### What is being asked
Extract each line of the records below that contains the word "size".

(Dataset entries)

•••

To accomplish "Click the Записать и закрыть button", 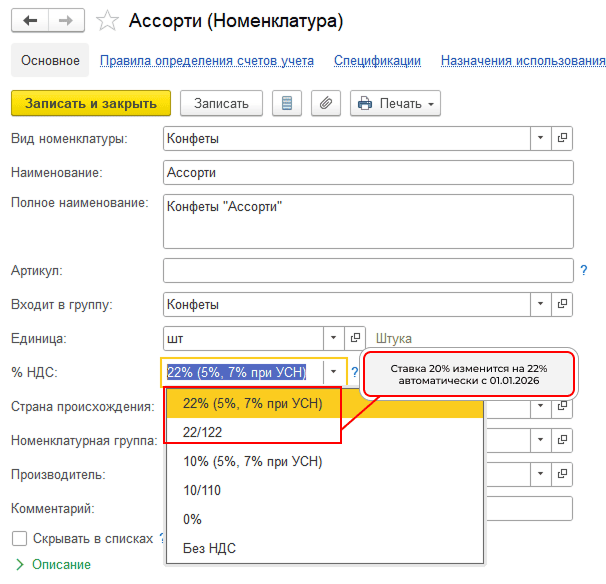I will (91, 103).
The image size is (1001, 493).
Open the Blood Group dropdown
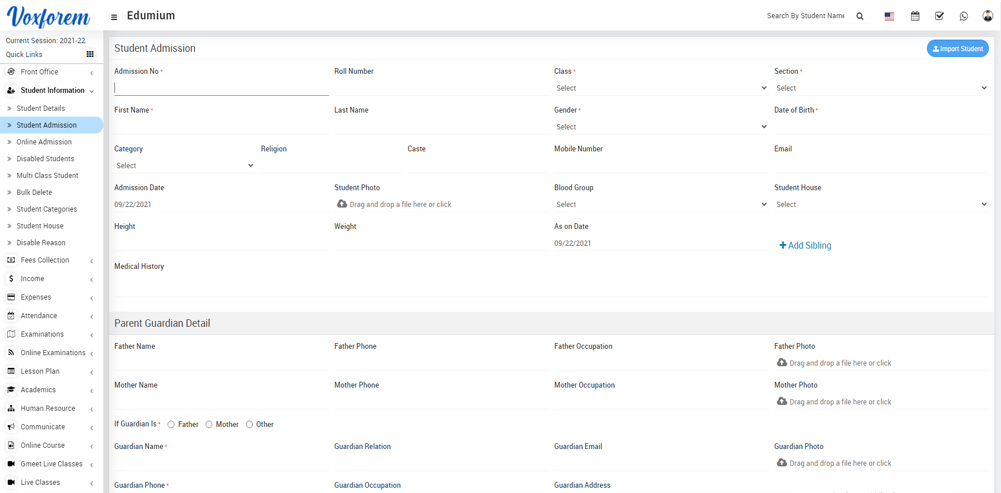click(x=660, y=204)
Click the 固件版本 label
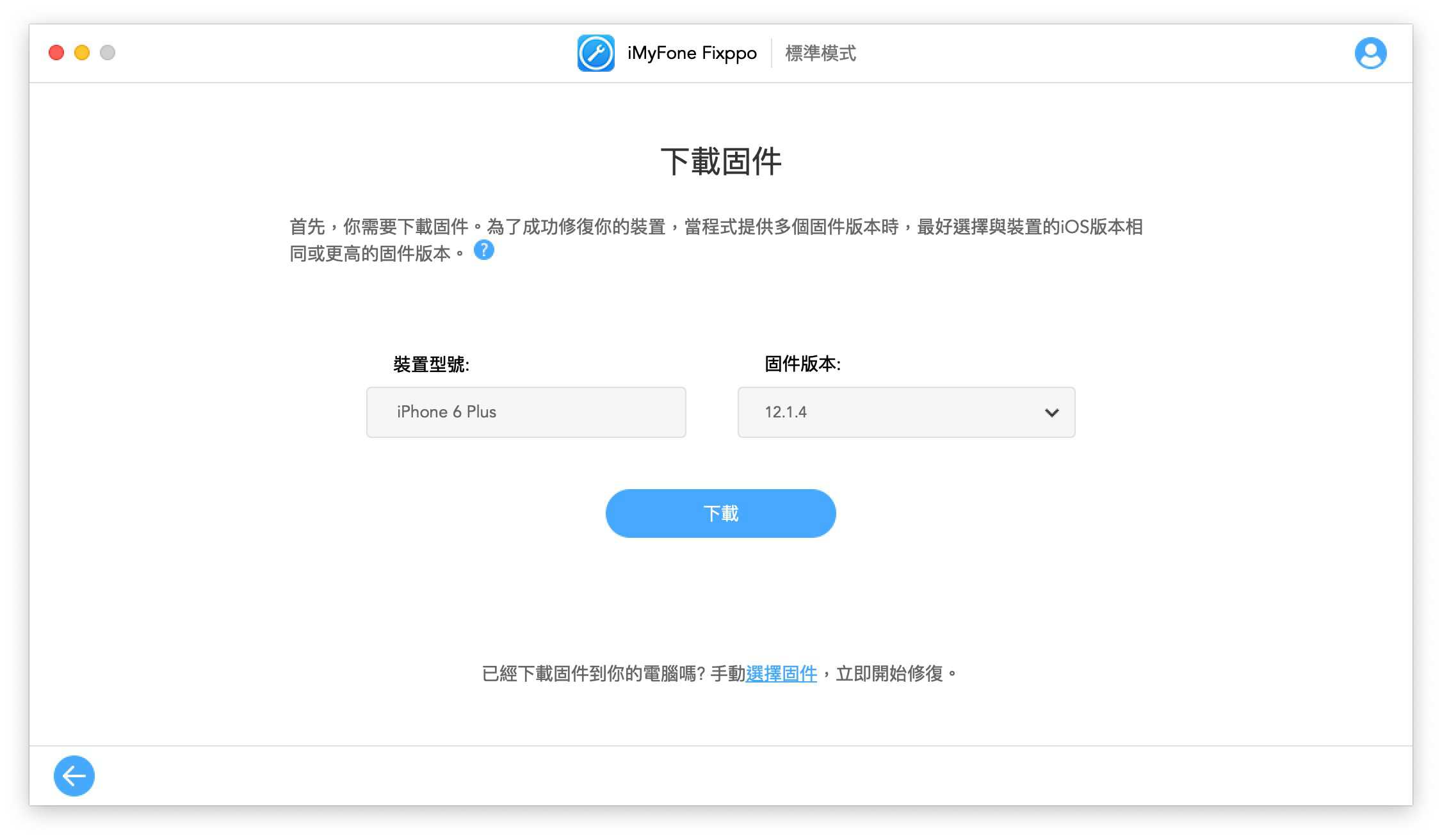The height and width of the screenshot is (840, 1442). 802,364
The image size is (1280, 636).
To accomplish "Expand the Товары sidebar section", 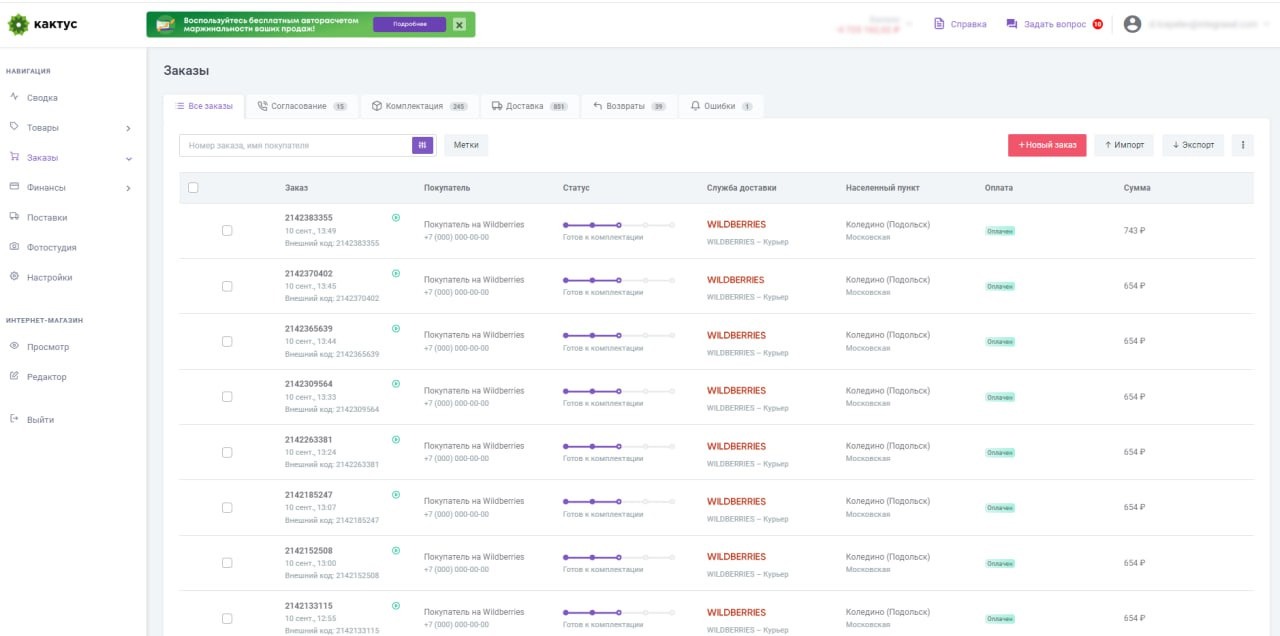I will point(128,128).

•••

### Solution for this task
The image size is (1001, 493).
The image size is (1280, 636).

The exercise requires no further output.